Parte I: exposições oficiais seguiram o roteiro
O presidente da mesa, autoridade máxima da reunião, representante do Instituto Brasileiro de
Engenharia e Meio Ambiente — IBAMA — convocou os demais componentes da mesa: o
engenheiro técnico da Petrobras responsável por apresentar o projeto; a bióloga e coordenadora do
Estudo de Impacto Ambiental e Relatório de Impacto Ambiental — EIA/RIMA; um representante
da Agência Nacional do Petróleo — ANP; uma representante do Ministério Público Estadual,
Promotoria da Justiça da Tutela Coletiva (Macaé, Quissamã e Carapebus); e, mais dois funcionários
do IBAMA.
Logo em seguida, iniciou-se a execução do hino nacional. Todos de pé no auditório cantavam e
ouviam o hino, num ato que anunciava um dos sentidos dessa reunião, associados aos interesses de
um país. Interesses representados pelos órgãos governamentais ali presentes, pela empresa que é
símbolo de desenvolvimento nacional — que tem o nome e as cores do país na logomarca (BR) — e
pelos cidadãos4 presentes.
Durante a execução do hino, eram projetadas no telão imagens da natureza brasileira, de
atividades produtivas da Petrobras, das plataformas da Bacia de Campos, do mar, de atividades
culturais, dança, esportes, projetos desenvolvidos pela empresa, animais símbolo de projetos de
conservação como a tartaruga marinha e a baleia jubarte.

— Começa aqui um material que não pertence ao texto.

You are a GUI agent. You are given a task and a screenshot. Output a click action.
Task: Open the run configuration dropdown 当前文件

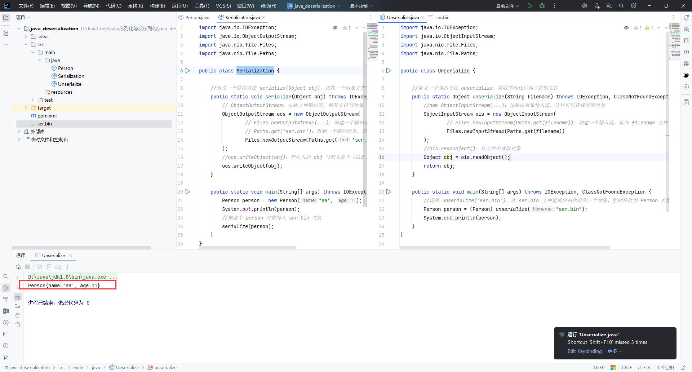[x=507, y=6]
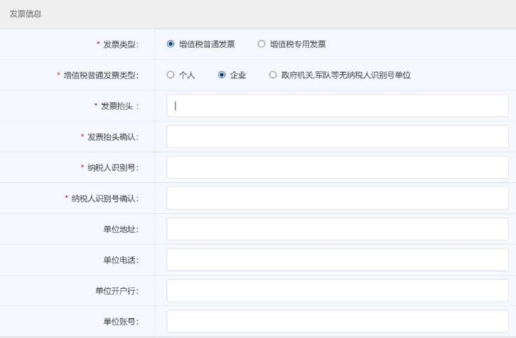Choose 个人 as invoice type
This screenshot has width=516, height=338.
click(171, 75)
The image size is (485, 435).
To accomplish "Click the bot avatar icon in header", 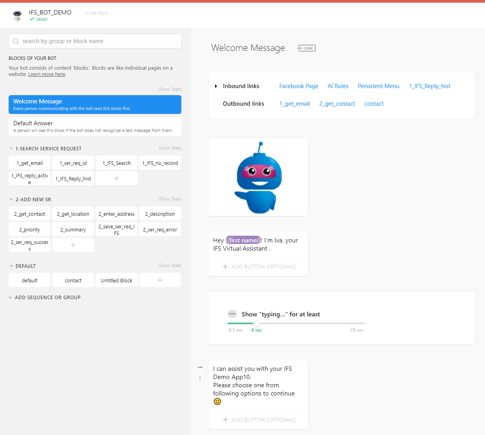I will [17, 15].
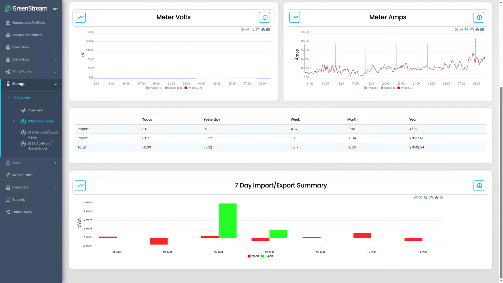Select panning hand tool on Meter Amps chart

pyautogui.click(x=472, y=29)
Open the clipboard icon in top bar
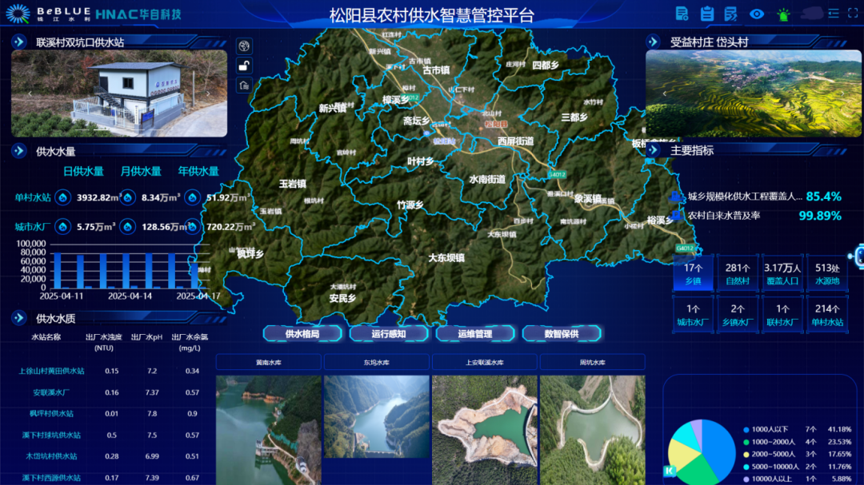Viewport: 864px width, 485px height. [x=706, y=14]
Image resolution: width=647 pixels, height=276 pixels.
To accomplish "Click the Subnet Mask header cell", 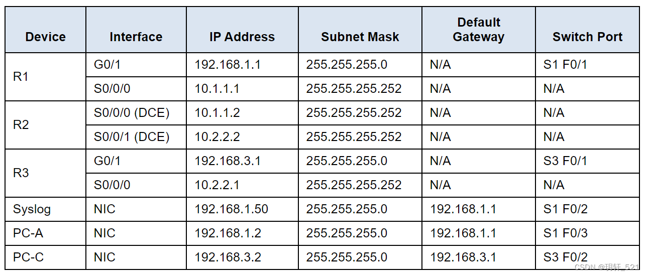I will [x=360, y=30].
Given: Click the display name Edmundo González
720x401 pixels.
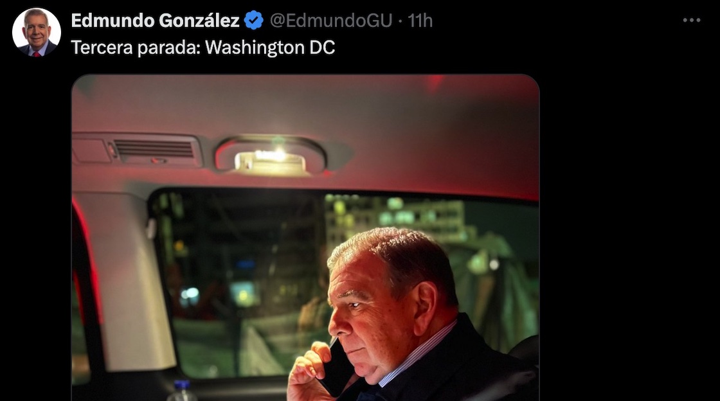Looking at the screenshot, I should coord(155,21).
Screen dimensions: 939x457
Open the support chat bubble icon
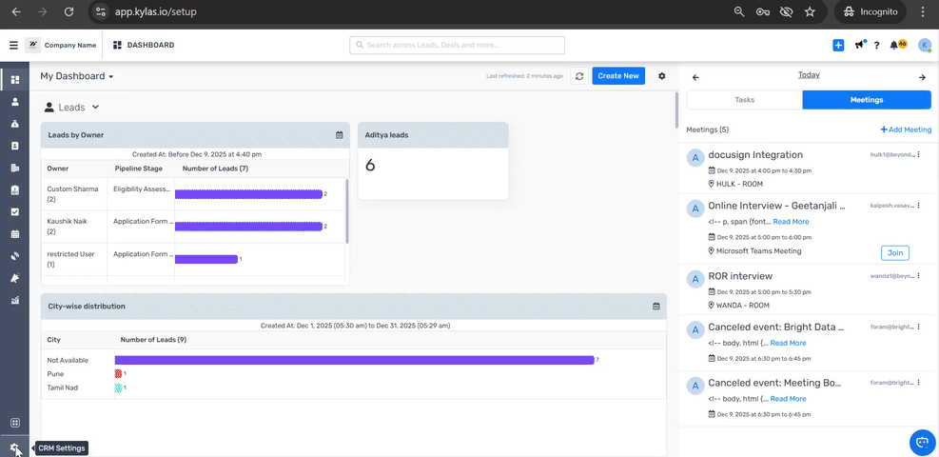[921, 442]
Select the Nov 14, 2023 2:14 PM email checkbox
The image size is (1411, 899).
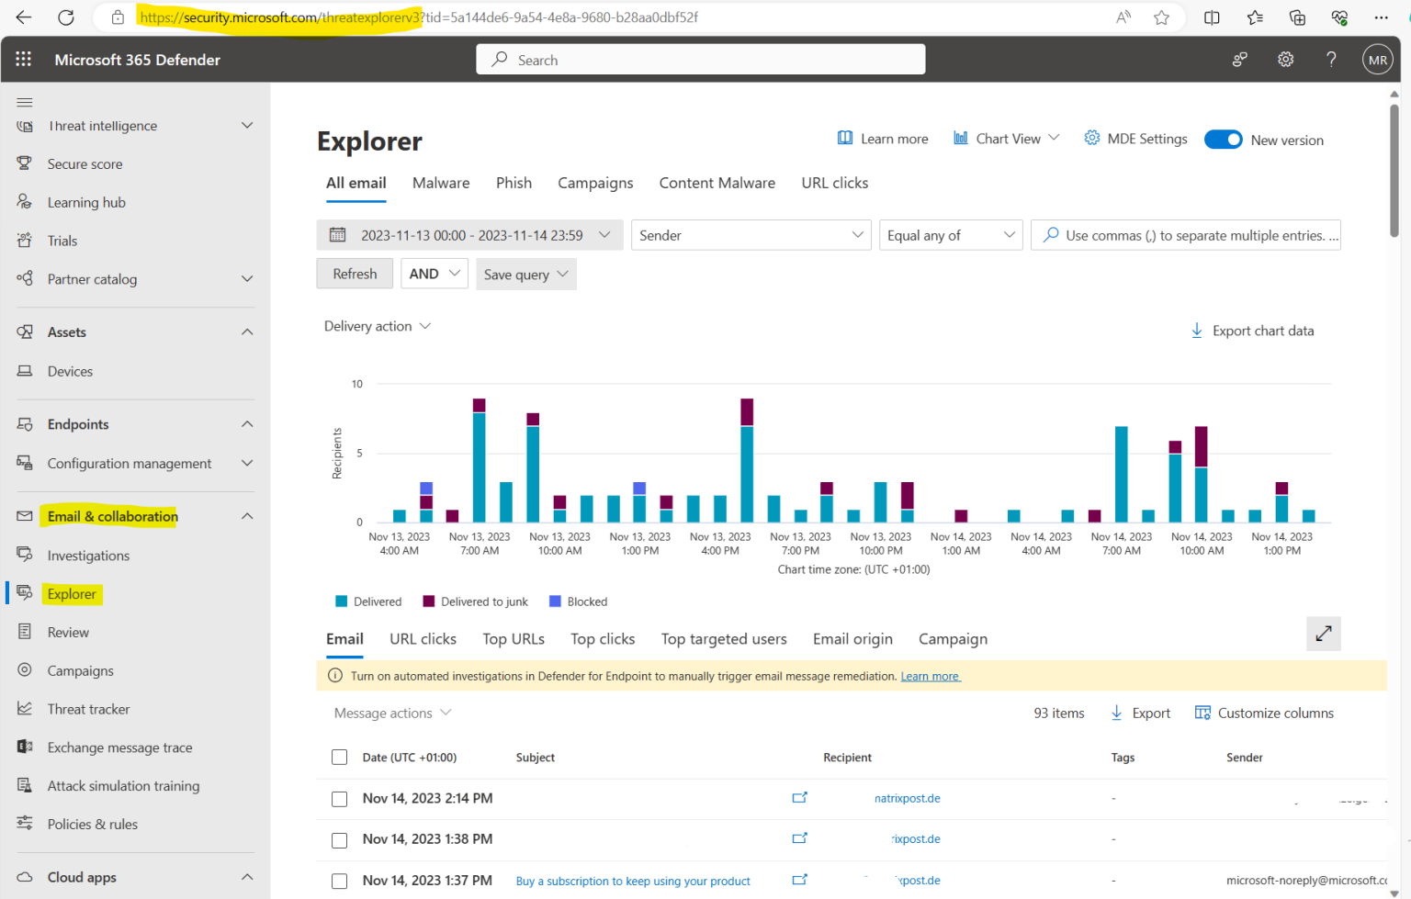click(x=339, y=798)
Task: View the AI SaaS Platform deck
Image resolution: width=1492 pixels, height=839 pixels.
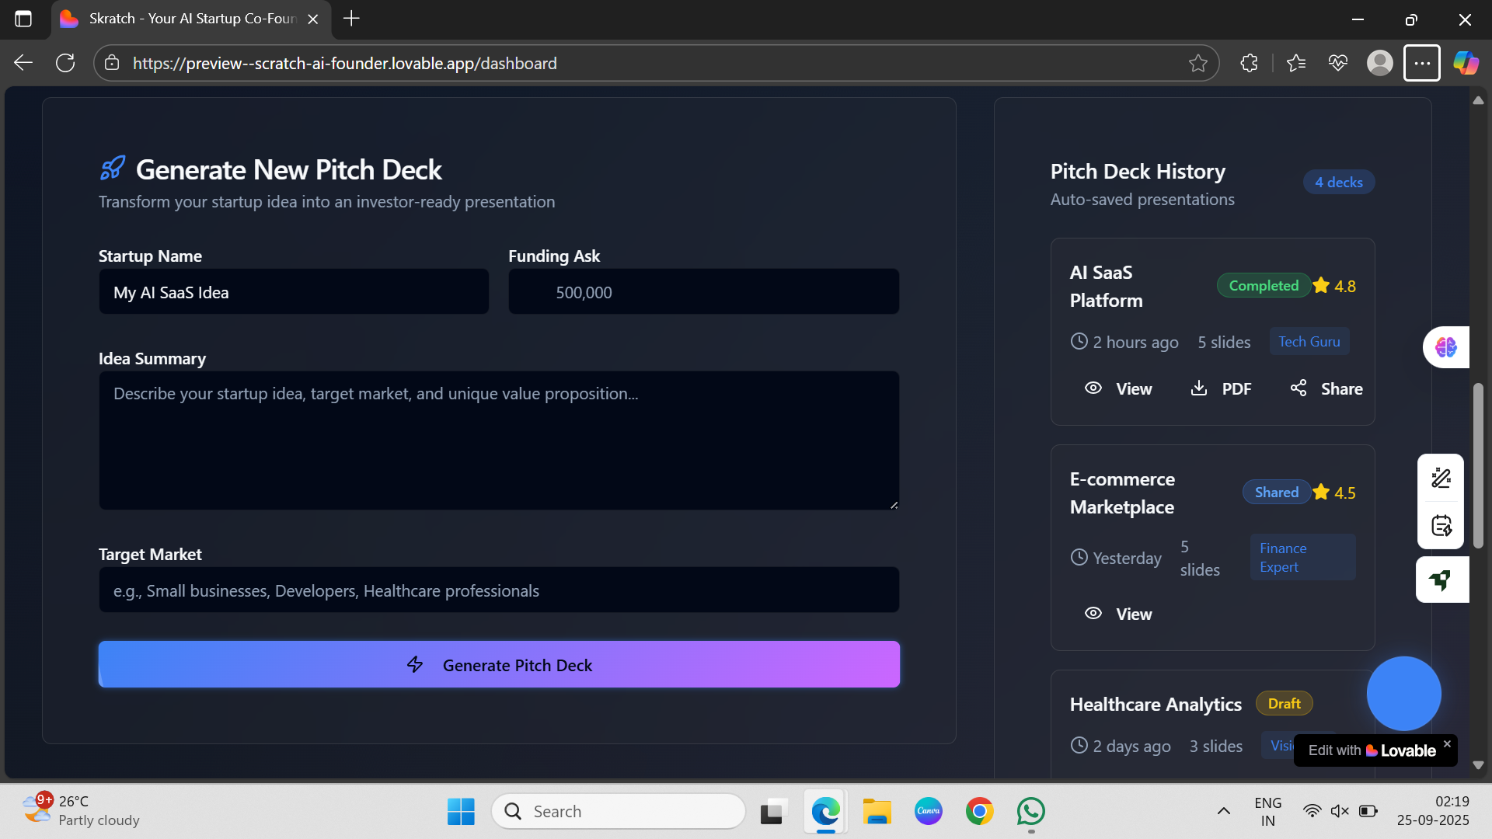Action: coord(1118,388)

A última imagem apareceu coordenada
4 A palavra cidadão foi bastante pronunciada durante a noite. Representantes de entidades de pesca e ambientalistas, o vice-prefeito de Quissamã, o representante do IBAMA e demais presentes evidenciaram em sues discursos o fato de estarem ali exercendo seu direito ou dever de cidadania, na proteção ao meio ambiente (considerado nesse contexto como um bem coletivo) e aos direitos daqueles que de algum modo sentiriam os efeitos da implementação de um projeto como o da Petrobras.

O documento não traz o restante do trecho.